* [Try it]
Using the data below, return all lines in which "agent" appears.

━━━━━━━━

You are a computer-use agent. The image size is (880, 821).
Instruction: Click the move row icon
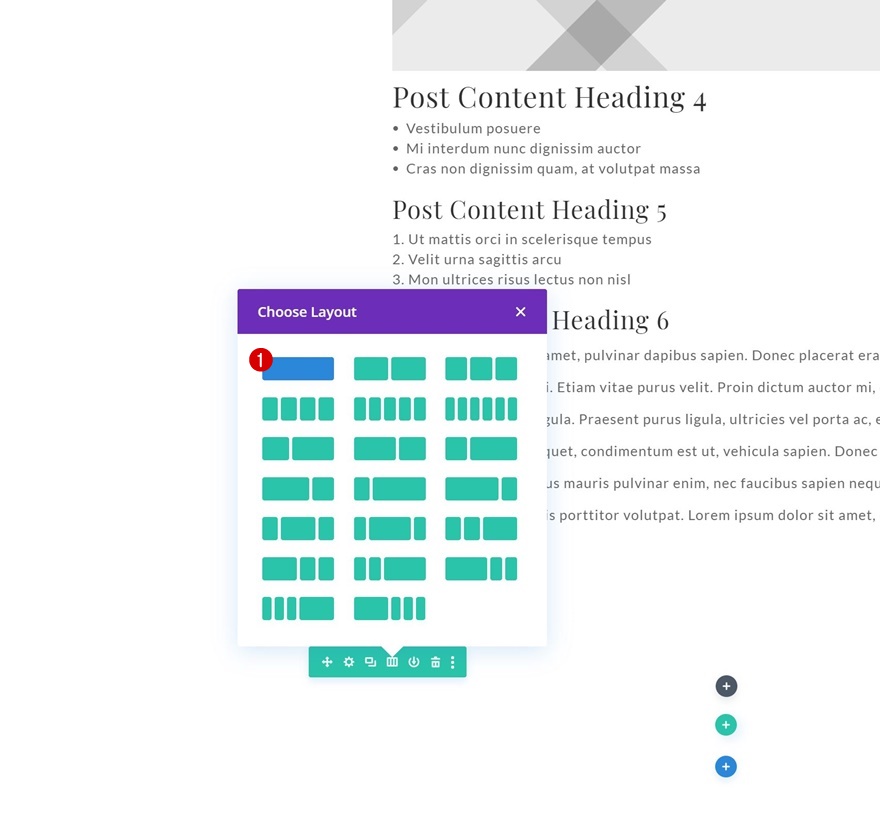(x=327, y=662)
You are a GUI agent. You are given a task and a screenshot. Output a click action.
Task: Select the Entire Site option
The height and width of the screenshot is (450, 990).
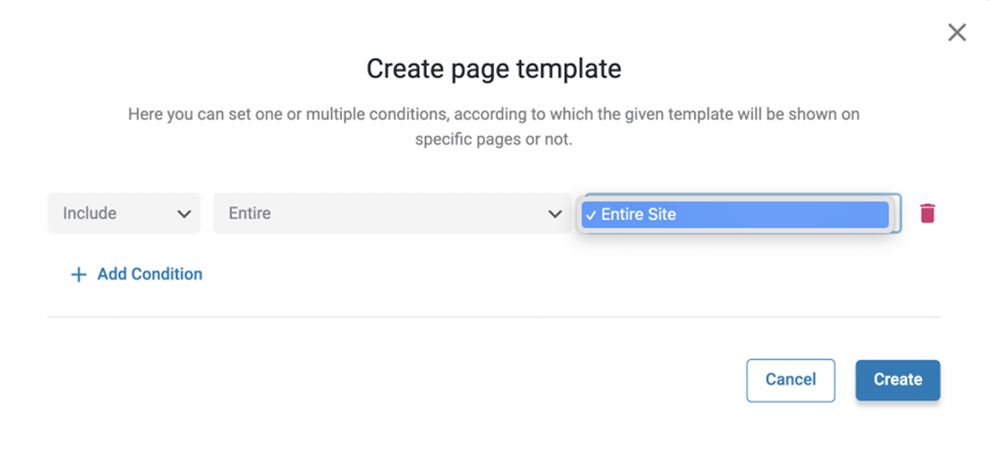click(x=735, y=215)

━━━━━━━━

* [Answer space]
You are a computer-use agent. The image size is (880, 821).
You are a GUI agent. You are given a task and a screenshot. Output a click action.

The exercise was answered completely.